Enumerating partial linear transformations in a similarity class
Akansha Arora, Samrith Ram
TL;DR
The paper addresses counting the sizes of similarity classes of linear transformations defined on subspaces of a finite-dimensional vector space over ${\mathbb F}_q$. It introduces a complete set of similarity invariants for maps $T\in L(W,V)$ via a defect-partition $\lambda$ derived from a chain of $T$-invariant subspaces and an ordered set of invariant factors $\mathcal I$ of the restriction to the maximal invariant subspace, showing that $(\lambda, \mathcal I)$ classify similarity.
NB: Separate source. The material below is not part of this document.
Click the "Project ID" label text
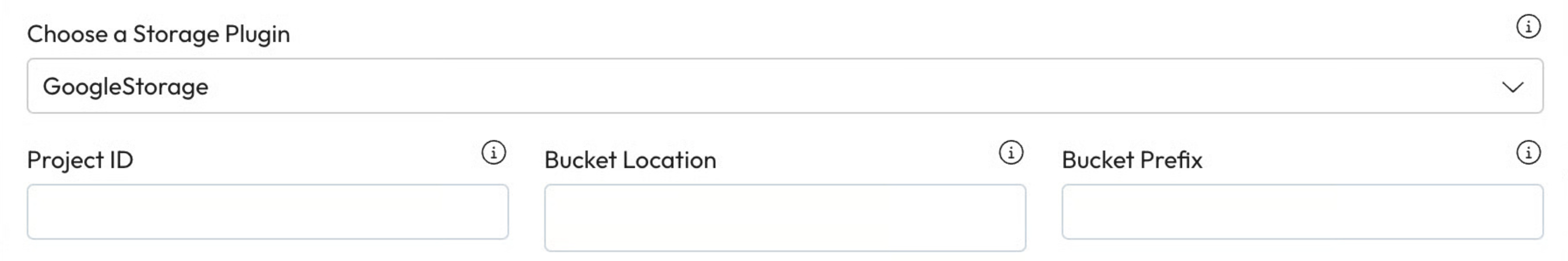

It derives explicit formulas for the sizes $|\mathcal C(\lambda,\mathcal I)|$ and specialized counts for simple maps $|\mathcal C(\lambda,\emptyset)|$ and their domain-fixed variants, recovering Hall’s classical results in the full-space case and generalizing them to subspace domains. By decomposing arbitrary maps into operator and simple parts and counting lifts, it provides a unified enumeration framework in terms of $q$-binomial coefficients and the invariant-data $(\lambda,\mathcal I)$, with connections to control theory via zero-kernel pairs.
Abstract
Let $V$ be a finite-dimensional vector space over the finite field ${\mathbb F}_q$ and suppose $W$ and $\widetilde{W}$ are subspaces of $V$. Two linear transformations $T:W\to V$ and $\widetilde{T}:\widetilde{W}\to V$ are said to be similar if there exists a linear isomorphism $S:V\to V$ with $SW=\widetilde{W}$ such that $S\circ T=\widetilde{T}\circ S $. Given a linear map $T$ defined on a subspace $W$ of $V$, we give an explicit formula for the number of linear maps that are similar to $T$. Our results extend a theorem of Philip Hall that settles the case $W=V$ where the above problem is equivalent to counting the number of square matrices over ${\mathbb F}_q$ in a conjugacy class.